On June 7, 2018, New York's highest appellate court clarified a longstanding rule regarding the liability of a municipality for failing to promptly install a recommended four-way stop sign at an intersection in the Town of Ontario. A motorcyclist with the right of way traveling north on Route 350 collided with a pick-up truck that had stopped at a stop sign before making a right turn from a side street into the intersection of Route 350. There had been 14 similar right-angle collisions at the same intersection which prompted a traffic safety study begun four years earlier, but the four way stop sign was never installed.

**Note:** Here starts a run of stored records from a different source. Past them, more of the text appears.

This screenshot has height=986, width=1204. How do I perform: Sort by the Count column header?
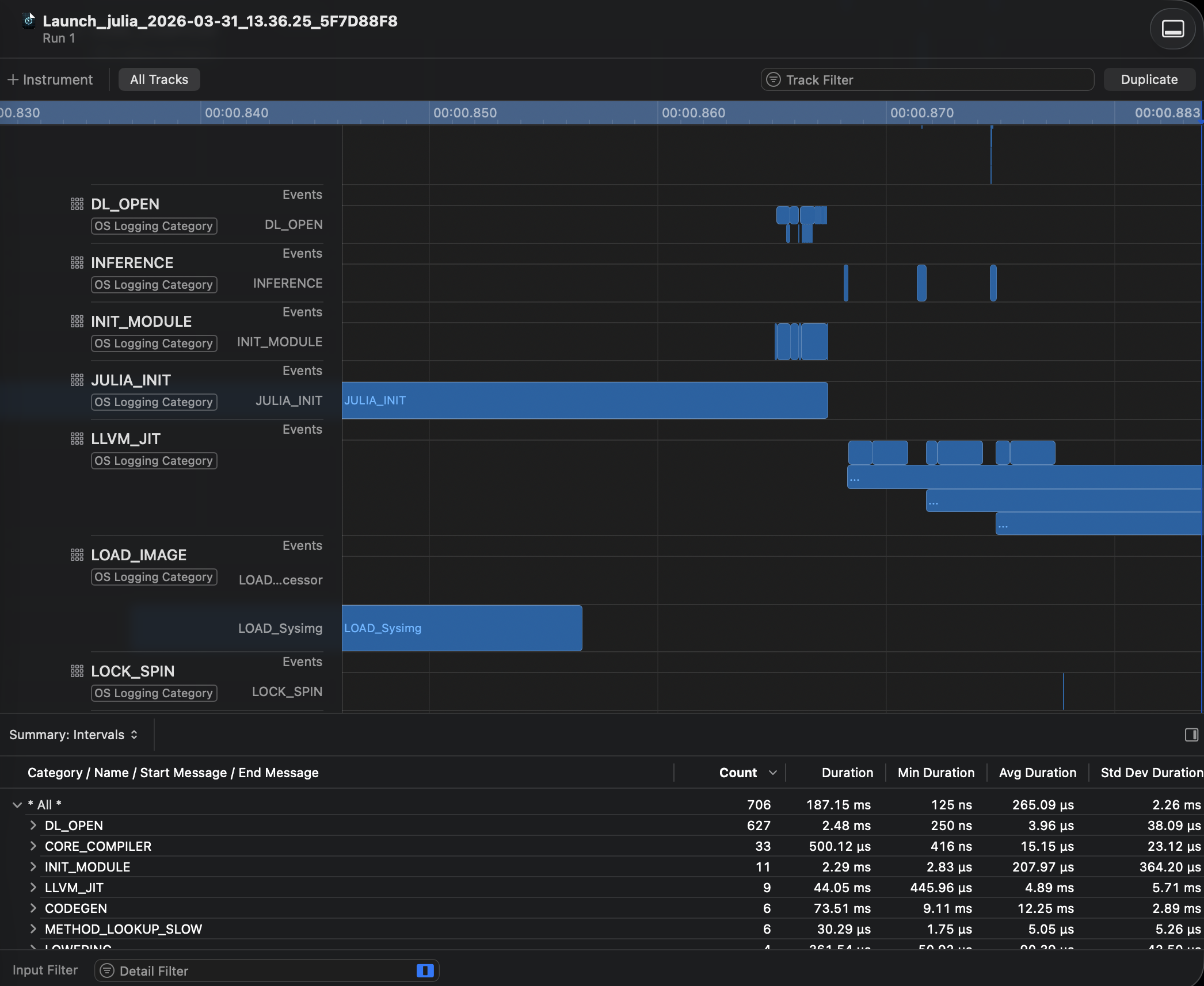pos(738,773)
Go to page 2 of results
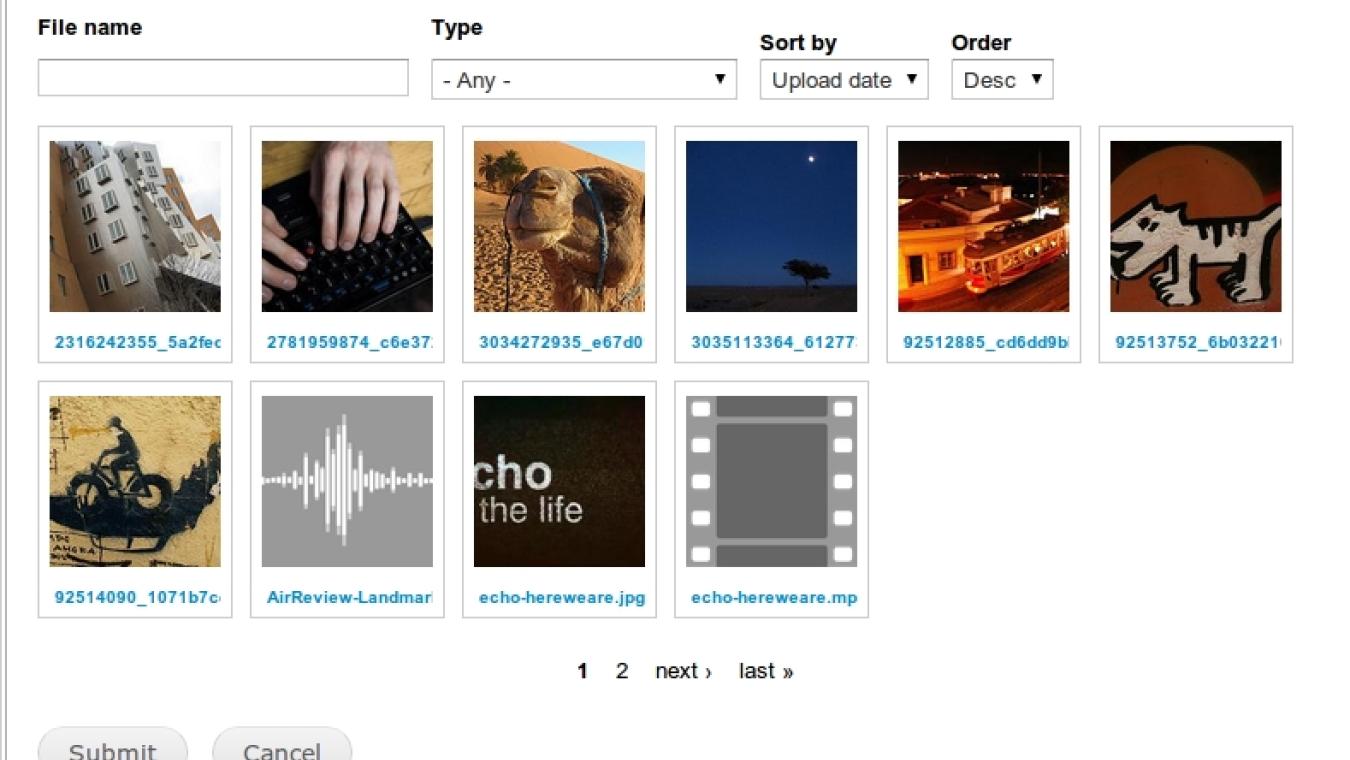This screenshot has width=1350, height=760. [622, 671]
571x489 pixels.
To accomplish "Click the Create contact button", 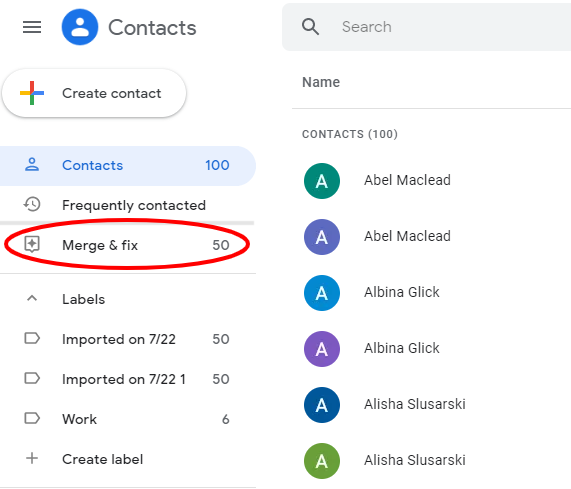I will pyautogui.click(x=94, y=93).
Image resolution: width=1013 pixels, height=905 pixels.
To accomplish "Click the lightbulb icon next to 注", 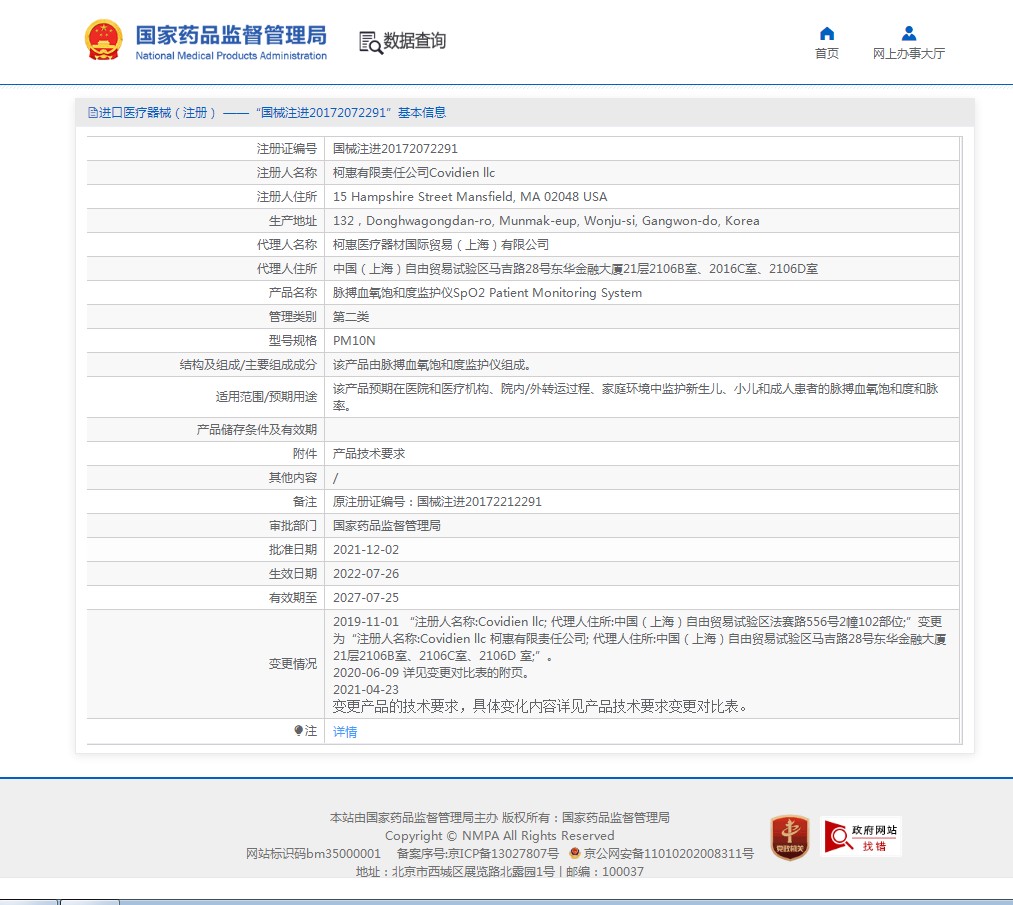I will point(298,731).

The 43 year old motorcyclist was killed leaving behind a boy age 15 and a daughter age 10. The motorcyclist's wife/passenger, was severely injured with permanent disabling injuries. The family was awarded over $7,000,000 but the trial Judge dismissed the claims holding that there was no proof that a four-way stop sign would have prevented the accident. The Court of Appeals disagreed and explained: “We have never required accident victim's to identify a specific remedy and prove it would have been timely implemented and prevented the accident...it was the State's burden to take reasonable steps in a reasonable amount of time. Instead, it did nothing.”
As a general rule a municipality has a qualified immunity from any claims involving the design of a roadway. However, a municipality has a duty to keep its roads reasonably safe and when it “is made aware of a dangerous condition and does not take action to remedy it”, the State may not invoke the qualified immunity doctrine.